Bob Schmidt, medical device company founder
Bob Schmidt is a medical device entrepreneur who has started several companies, including Cleveland Medical Devices (CleveMed), Orbital Research, Neurowave Systems and Flocel. Neurowave, in particular, has recently had an up-close view of the regulatory process for medical devices, having last month received clearance to begin selling a brain-activity monitoring system. Schmidt, Neurowave’s chairman, has years of experience navigating the regulatory process and rarely hesitates to share his opinions on it.
Schmidt said this about today’s proposed changes to the FDA’s 510(k) program:
“While small companies will need time to understand all of the effects of the new FDA rule changes, all taxpayers and healthcare consumers need to understand that new regulations that add expense or cause delays in getting new cost-saving medical devices to market will increase healthcare costs while denying Americans better technology that is available in the rest of the world, making the U.S. less competitive.”
California Healthcare Institute
“CHI applauds the FDA’s Center for Devices and Radiological Health (CDRH) and its director, Dr. Jeffrey Shuren, for developing the recommendations with input from the biomedical community. During a CDRH town hall meeting held late last year in Irvine, Calif., CHI advocated for strengthening the 510(k) review process to provide greater clarity and consistency. CHI is a non-profit public policy research organization, representing leading California academic institutions, biotechnology, medical device, diagnostics and pharmaceutical firms,” the industry council said in prepared statement.
“CHI is pleased that the FDA has recognized its essential role in shaping the environment for biomedical innovation and the need for greater clarity and efficiency in its review processes," CHI president and CEO David Gollaher said in prepared remarks. “The agency’s commitment to a transparent regulatory process lays the foundation for ongoing process improvements.”

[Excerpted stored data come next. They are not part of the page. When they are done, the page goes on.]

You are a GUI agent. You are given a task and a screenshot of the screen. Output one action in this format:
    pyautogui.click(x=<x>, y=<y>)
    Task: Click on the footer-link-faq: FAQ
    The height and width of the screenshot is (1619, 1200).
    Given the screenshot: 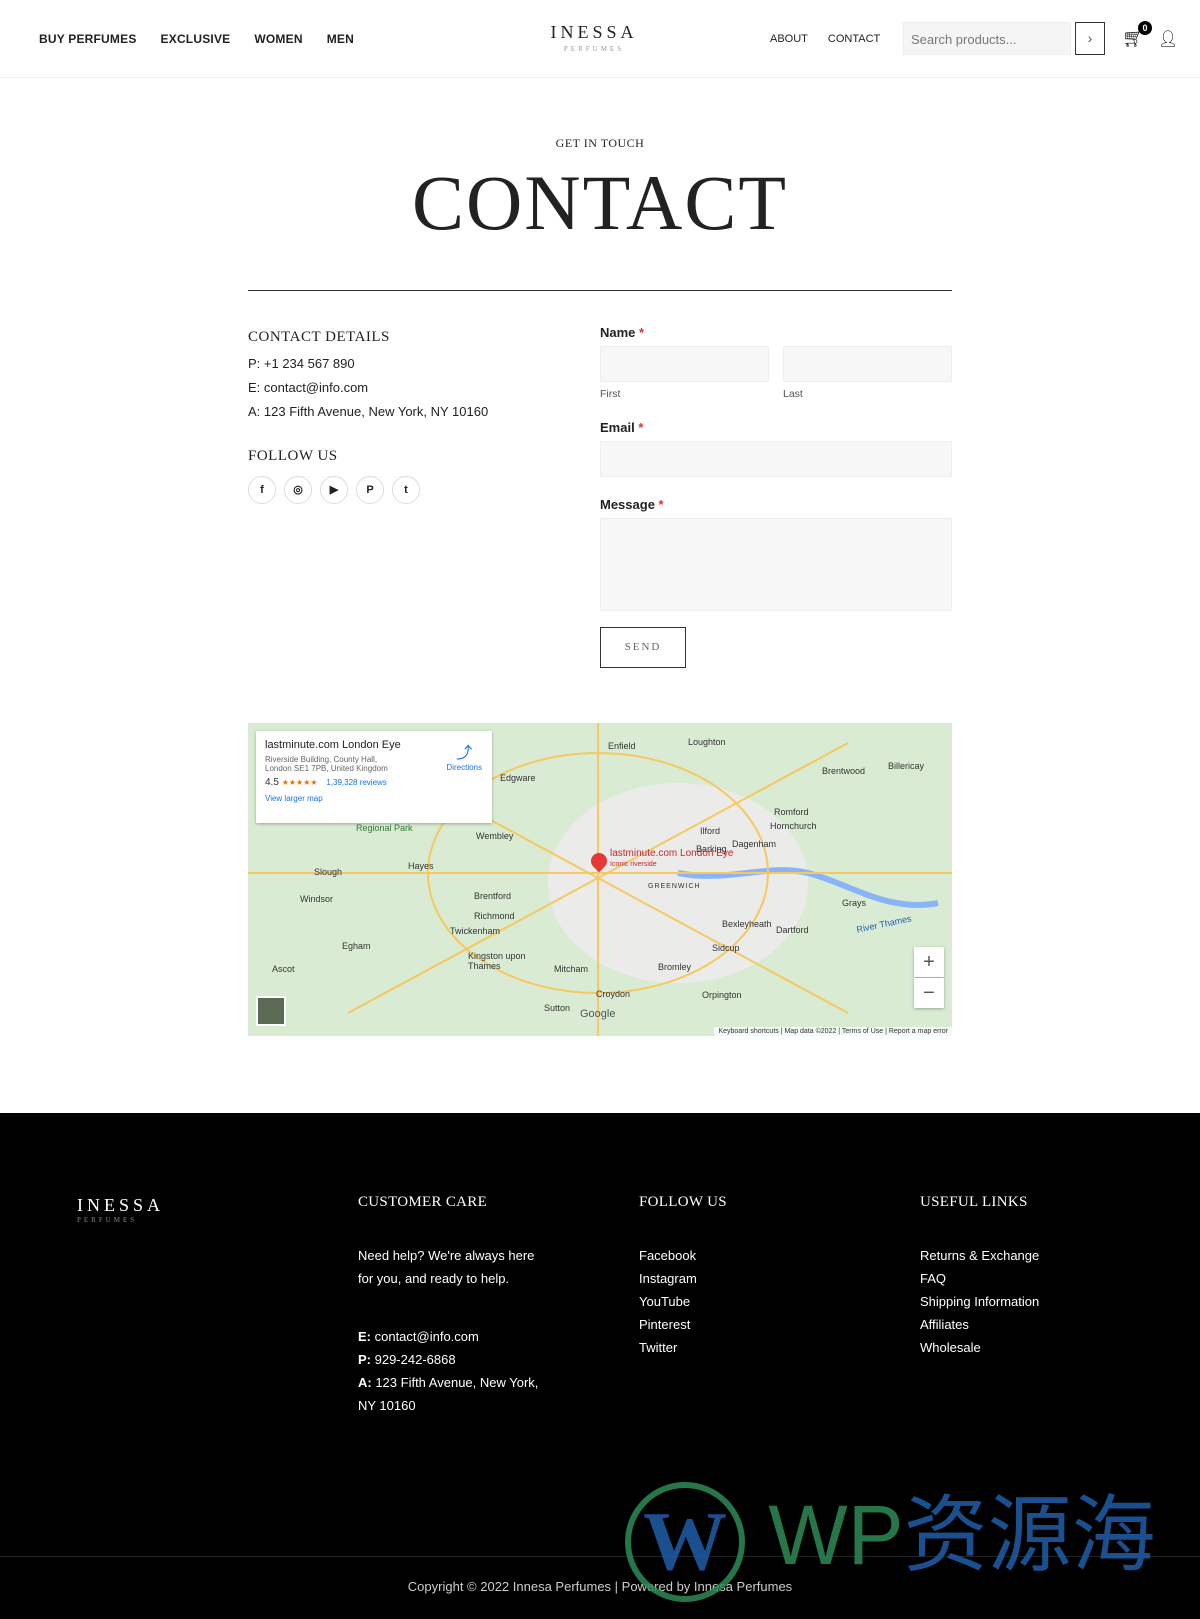 What is the action you would take?
    pyautogui.click(x=980, y=1278)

Medical Imaging & Technology Alliance
"MITA is pleased to have a better understanding of the FDA’s next steps in reforming the 510(k) clearance process and opportunities for collaboration. MITA has been heavily engaged in this reform effort and continues to analyze FDA’s 510(k) and Science Report Recommendations and plan of action for implementation. The proposition of clear timelines, creating more predicable processes and re-focusing on maintaining a high level of expertise among review staff are all welcomed moves toward modernization of the Center for Devices and Radiological Health. MITA appreciates these efforts under Dr. Shuren’s leadership. Medical imaging manufacturers will now undertake a detailed analysis of all recommendations contained in the work plan and provide our feedback in this collaboration," the group said in a prepared statement.
It is essential for regulators, industry and other stakeholders to work together to understand all of the implications associated with regulatory and subregulatory efforts in order to ensure that patients have timely access to lifesaving innovations. While we are encouraged that there is a delay and reconsideration of those items determined most controversial, we are continuing to review other items of interest.
“A clear, transparent, and timely 510(k) clearance process is critical to ensuring that Americans have access to the most advanced, life-saving medical technology innovations in the world,” MITA executive director Dave Fisher said in prepared remarks. “We endorse the president’s call for protecting the public’s health while also promoting innovation and we look forward to continuing to work with the FDA on reform so that innovative, life-saving medical imaging technologies are available to patients and in accordance with the president’s framework.”